What we didn’t know was that any action can have an opposite
reaction. This emphasis on redressing past inequalities raised the hopes of some
and soothed the consciences of others. For some, however, such progress only pushed
racial hatred belowground. Like a monster from a 1950s sci-fi movie, it rested
in dark, subterranean caverns, waiting for a catalyst, perhaps of nuclear strength,
to open a path to the surface.
There was no nuclear-like source, just upheavals, one on top
on one another. On April 20, 1971, the United States Supreme Court upheld the
use of busing to achieve racial desegregation in schools.
All hell broke loose, accompanied by a great “whooshing”
sound as white parents fled cities whose school districts contained a significant
black population. Racal composition became a significant element, in some cases
the most significant element, in an area’s population growth.
Then a politician coined the term “silent majority,” as a
code name for many who would see America return to the 1940s and 1950s, when
African-American veterans, many who had been wounded in the service of their
country, were denied equal access to the GI Bill. The term resonated with many
who had become successful because they did receive full citizenship, but only credited their own hard work.
Next, a presidential hopeful chose to announce his candidacy
in the Mississippi City in which three civil rights workers had been murdered
for trying to register black voters. Seeing this as a message, the monsters
began to slither upward. Recently, the Current Occupant declined to denounce the monsters' worst foot-soldiers, loosening them upon us with increased fury and confidence.
I don’t have to recount what else happened. But I’ve seen it
all. My vantage point is from the courthouse square, an area often marked by vacant
buildings and concrete slabs where buildings once stood. Retail business owners
can’t afford political influence such as the coal industry can exert. I fear that
they will disappear, in small-town America, in my lifetime.
And urban plans? They aren’t designed these days, in many cases,
for optimism but for something called “branding,” whatever the hell that means.

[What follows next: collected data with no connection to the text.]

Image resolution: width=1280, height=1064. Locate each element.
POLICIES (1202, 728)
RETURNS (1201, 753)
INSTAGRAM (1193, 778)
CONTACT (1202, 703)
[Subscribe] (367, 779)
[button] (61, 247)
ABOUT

Many are simply drawings of how neighborhoods should look, a result that tells
us much more about the personal tastes of the “planners,” than it does
about the needs of the people who live within the city, either by choice or the
restrictions placed upon them by a present emphasis on greed and selfishness.
Oh, and Hope, Arkansas? It’s managed today by a woman
largely considered be one of the best city managers our state has ever produced.